A second day of demonstrations turned violent after protests on Monday at Addis Ababa University left one person dead and saw more than 500 arrested.
On Tuesday, about 100 students at a technical college tried to stage a protest march but were forced to stay inside their campus by riot police and paramilitary soldiers, witness Sao Okutsu, a teacher, said.
The ruling Ethiopian People's Revolutionary Democratic Front (EPRDF) and the police have accused the main opposition Coalition for Unity and Democracy (CUD) of inciting the students.
Tension has been rising in Africa's top coffee grower since the election, with the opposition accusing the EPRDF of Prime Minister Meles Zenawi of intimidation and vote-rigging.
"I am weak. I can't tell you what they did to us. They beat us too much on our heads, they pulled our hair, beat our eyes and our feet," said student Aserat Made.
The government imposed a month-long ban on public demonstrations after the polls.
The CUD and the United Ethiopian Democratic Forces said the students had protested because the ruling party was trying to "defraud the public of their votes". They urged the government to release those arrested.
"The harsh measures taken by the government would worsen the already unstable and tense environment and is a great concern," the opposition said in a statement.
On Tuesday, students began throwing rocks, which littered the streets outside the college near the city's Mexico Square, prompting security forces to storm the campus and force the students to the ground, Okutsu said.

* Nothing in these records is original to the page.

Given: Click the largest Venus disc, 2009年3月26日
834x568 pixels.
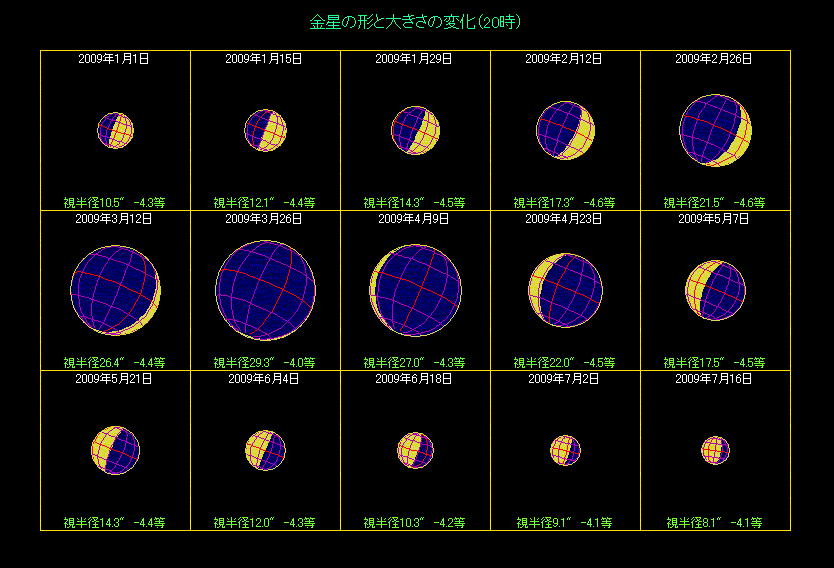Looking at the screenshot, I should pyautogui.click(x=265, y=291).
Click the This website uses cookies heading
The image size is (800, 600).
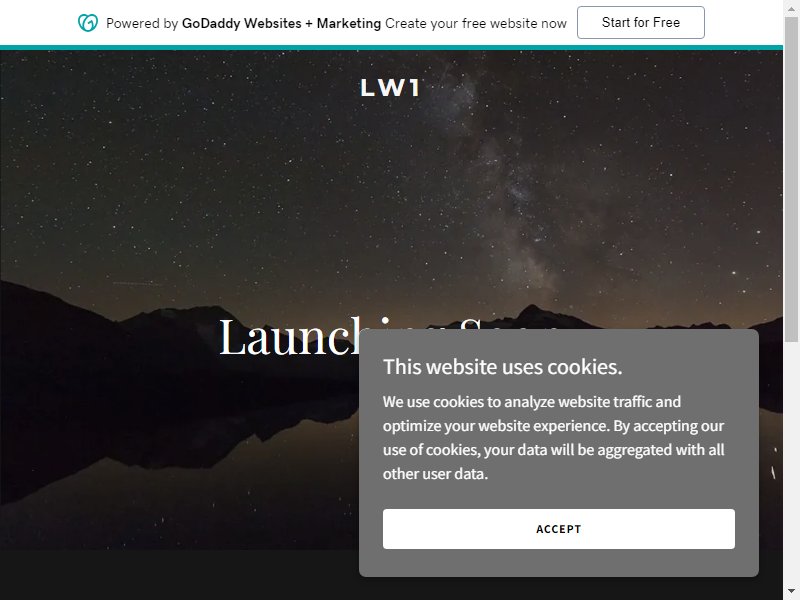coord(503,367)
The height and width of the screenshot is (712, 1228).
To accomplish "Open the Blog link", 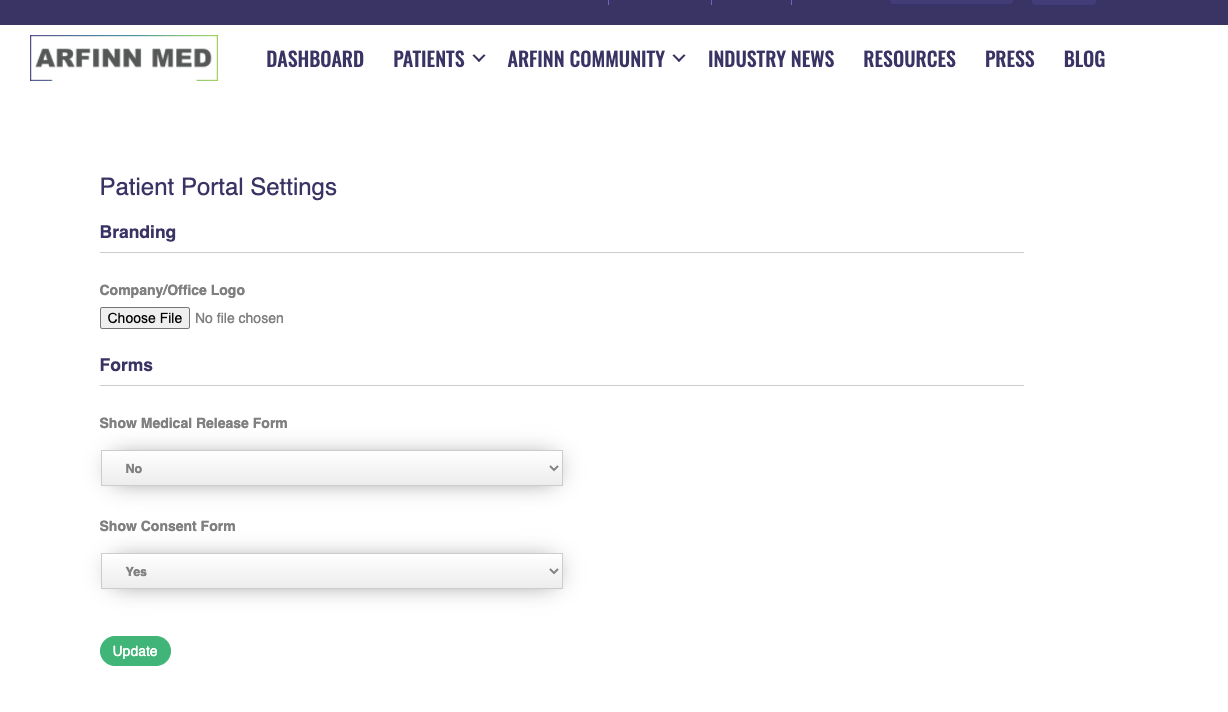I will tap(1084, 59).
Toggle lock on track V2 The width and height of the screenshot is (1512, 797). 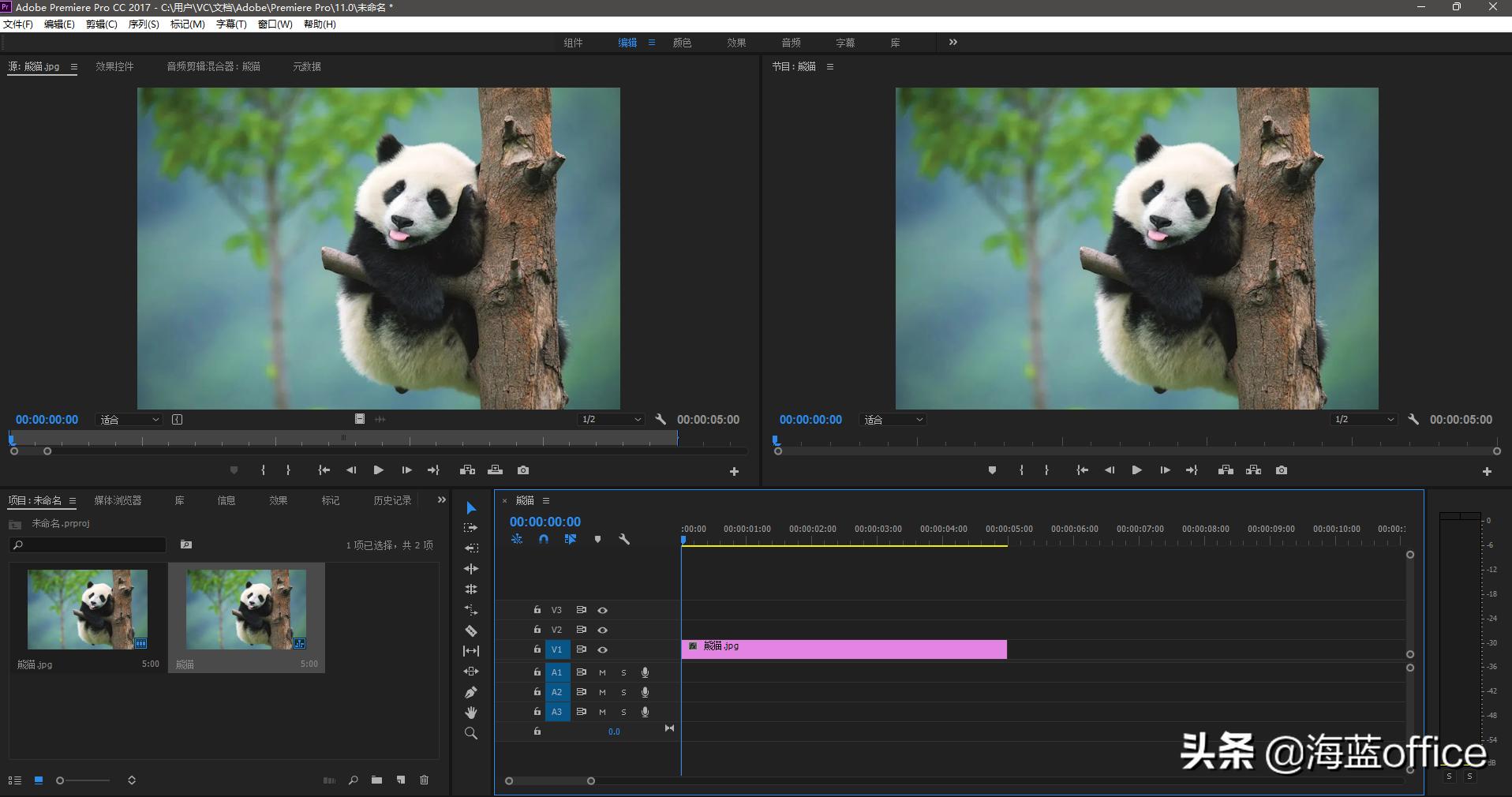coord(537,630)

"Students sitting on the ground in the campus were being beaten harshly by the police," he said before police hurried him away.
"Students sitting on the ground in the campus were being beaten harshly by the police"
Police fired tear gas to disperse scores of relatives and friends of the students who had arrived to plead for their release.
A student leader said the students would continue to boycott classes until arrested colleagues had been released.
"We can't continue to study unless they release our fellow brothers," said a sobbing 16-year-old student who gave her name as Leya.
Police have been deployed throughout the city, with armed security forces blocking roads with armoured cars to keep pedestrians and journalists away from the college.